You're certainly not wrong about these different poetic meters. They exist pretty much as you define them, and they are fairly easy to spot, especially in children's literature. But unlike rules of grammar which can make a text right or wrong, a writer/poet can break or deviate from a poetic meter however they like - it's called poetic license! It would be a mistake to insist that the pronunciation of words should be altered to fit the stress arrangement of the perceived meter.

Take your example of Twinkle Twinkle Little Star. Some children (and adults) may stress the syllables in the way you highlighted, but others may not. In fact, this 'poem' is more commonly sung than read as poetry, and the interesting thing about this song is that the exact same melody is used for the children's songs Baa Baa Black Sheep and the 'ABC Song'. The former is also sometimes said as a poem, so consider the fact that "baa baa" has no inherent preference of which syllable to stress in comparison with the word "twinkle" when spoken naturally. In these comparable verses, syllable stress has more to do with the word choice and less to do with the structure of the poem.

Considering one of your other examples, you suggest that the line "Chicka chicka boom boom! Will there be enough room?" should be spoken with the emphasis on the second syllable in "enough". And you're right - to keep strictly to the perceived rhythm of the poem, that would be the case. But there's no rule to say it must be spoken that way.
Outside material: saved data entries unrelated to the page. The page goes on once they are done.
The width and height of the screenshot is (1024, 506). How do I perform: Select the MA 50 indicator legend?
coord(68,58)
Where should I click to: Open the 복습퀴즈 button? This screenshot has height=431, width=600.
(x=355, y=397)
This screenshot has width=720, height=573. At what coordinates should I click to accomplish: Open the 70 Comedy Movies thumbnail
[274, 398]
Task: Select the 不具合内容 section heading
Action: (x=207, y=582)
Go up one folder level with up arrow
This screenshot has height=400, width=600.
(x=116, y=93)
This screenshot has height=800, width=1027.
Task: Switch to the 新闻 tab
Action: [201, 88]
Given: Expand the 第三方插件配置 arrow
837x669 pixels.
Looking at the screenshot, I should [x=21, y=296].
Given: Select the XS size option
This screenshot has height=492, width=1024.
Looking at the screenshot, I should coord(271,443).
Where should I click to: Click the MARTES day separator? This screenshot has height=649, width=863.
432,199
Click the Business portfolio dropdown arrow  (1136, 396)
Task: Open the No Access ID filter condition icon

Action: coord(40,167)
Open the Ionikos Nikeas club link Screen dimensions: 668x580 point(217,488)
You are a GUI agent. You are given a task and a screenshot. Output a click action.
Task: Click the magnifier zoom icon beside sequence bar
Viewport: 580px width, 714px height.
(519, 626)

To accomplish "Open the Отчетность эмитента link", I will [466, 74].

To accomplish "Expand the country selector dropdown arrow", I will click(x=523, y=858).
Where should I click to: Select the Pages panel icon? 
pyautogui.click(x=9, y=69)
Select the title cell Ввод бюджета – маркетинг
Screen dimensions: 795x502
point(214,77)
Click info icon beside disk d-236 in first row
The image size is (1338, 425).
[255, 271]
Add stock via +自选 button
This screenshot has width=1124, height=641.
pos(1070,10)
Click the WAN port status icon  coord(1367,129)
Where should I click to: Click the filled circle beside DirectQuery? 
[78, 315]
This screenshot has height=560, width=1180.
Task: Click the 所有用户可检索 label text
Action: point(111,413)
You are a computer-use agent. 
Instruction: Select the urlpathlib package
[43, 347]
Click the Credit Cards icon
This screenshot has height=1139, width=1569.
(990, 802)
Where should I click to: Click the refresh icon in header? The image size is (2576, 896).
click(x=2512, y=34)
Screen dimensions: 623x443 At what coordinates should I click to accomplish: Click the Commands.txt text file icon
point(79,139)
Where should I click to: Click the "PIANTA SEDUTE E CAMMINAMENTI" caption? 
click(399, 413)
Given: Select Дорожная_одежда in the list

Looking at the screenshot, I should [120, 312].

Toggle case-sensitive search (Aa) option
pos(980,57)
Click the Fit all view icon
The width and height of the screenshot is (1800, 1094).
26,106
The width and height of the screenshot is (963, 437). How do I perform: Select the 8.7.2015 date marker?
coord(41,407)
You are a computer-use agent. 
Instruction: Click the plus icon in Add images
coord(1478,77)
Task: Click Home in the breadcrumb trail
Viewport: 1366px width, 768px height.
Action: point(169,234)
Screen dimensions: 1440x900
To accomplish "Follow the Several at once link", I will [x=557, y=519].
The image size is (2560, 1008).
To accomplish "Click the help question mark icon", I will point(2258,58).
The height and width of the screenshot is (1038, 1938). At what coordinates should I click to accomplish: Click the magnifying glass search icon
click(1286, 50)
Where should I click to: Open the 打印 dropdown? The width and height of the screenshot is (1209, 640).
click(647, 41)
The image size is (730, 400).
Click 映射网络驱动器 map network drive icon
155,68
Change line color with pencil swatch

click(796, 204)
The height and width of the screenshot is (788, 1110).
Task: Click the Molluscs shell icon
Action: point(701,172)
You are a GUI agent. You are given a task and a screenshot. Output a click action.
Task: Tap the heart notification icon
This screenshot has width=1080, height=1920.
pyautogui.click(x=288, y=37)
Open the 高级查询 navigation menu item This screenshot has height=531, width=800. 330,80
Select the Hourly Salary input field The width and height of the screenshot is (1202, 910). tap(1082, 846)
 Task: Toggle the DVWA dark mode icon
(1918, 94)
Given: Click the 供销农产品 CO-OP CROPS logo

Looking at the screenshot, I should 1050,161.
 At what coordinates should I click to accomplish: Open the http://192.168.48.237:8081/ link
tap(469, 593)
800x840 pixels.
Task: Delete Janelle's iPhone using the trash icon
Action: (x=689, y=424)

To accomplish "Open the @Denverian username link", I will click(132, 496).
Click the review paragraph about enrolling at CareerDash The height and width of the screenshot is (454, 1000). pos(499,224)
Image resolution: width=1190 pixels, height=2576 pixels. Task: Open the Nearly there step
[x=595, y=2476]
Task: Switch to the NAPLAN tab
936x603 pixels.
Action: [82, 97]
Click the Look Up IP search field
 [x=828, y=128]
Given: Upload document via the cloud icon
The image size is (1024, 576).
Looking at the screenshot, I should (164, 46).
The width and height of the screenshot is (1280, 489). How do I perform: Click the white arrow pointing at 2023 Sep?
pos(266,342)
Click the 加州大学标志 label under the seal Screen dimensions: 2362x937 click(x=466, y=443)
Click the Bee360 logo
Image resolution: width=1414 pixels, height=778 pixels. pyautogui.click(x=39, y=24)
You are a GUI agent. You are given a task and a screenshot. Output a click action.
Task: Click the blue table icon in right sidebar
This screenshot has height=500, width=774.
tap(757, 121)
In fact, many educators using songs and poems like this to teach children would say that would be a bad idea. "Enough room" would sound like "a nufroom", and young children may not perceive what was really said. (Interestingly, some educators have adjusted the 'ABC' song in recent years to put individual emphasis on the letters L, M, N, O, P, as many children were hearing "elemenopee" and not perceiving these were five separate letters.)

Listening to your audio sample, there seems nothing wrong with your interpretation of this verse at all. Your English (and your singing!) is very good. Just one very minor observation - English speakers pronounce 'coconut' slightly differently (kō′kə-nŭt). Your pronunciation put equal emphasis on the first two syllables (co-co-nut). Crack that (pun intended) and you might find it flows better in your children's poetry.

  • 1
    Thank you for noticing other nursery rhymes such as Baa Baa Black Sheep, I start to realize that words like "baa baa" is just like "chicka chicka boom boom"in this book. And actually these four words all have no inherent preference of which syllable to emphasise. Pronouncing these words is just like swinging with the sentences. The words sawy to the left and to the right like a metronome. And thanks for telling me the new educational trend and the suggetion for pronouncing the word 'coconut'. Thanks for the reply! It's very instructive!
    – DorisDong
    Nov 15, 2022 at 11:02
  • @DorisDong - you also need to watch your habit of dropping the "d" at the end of "told", and pronouncing the word "the" as "de".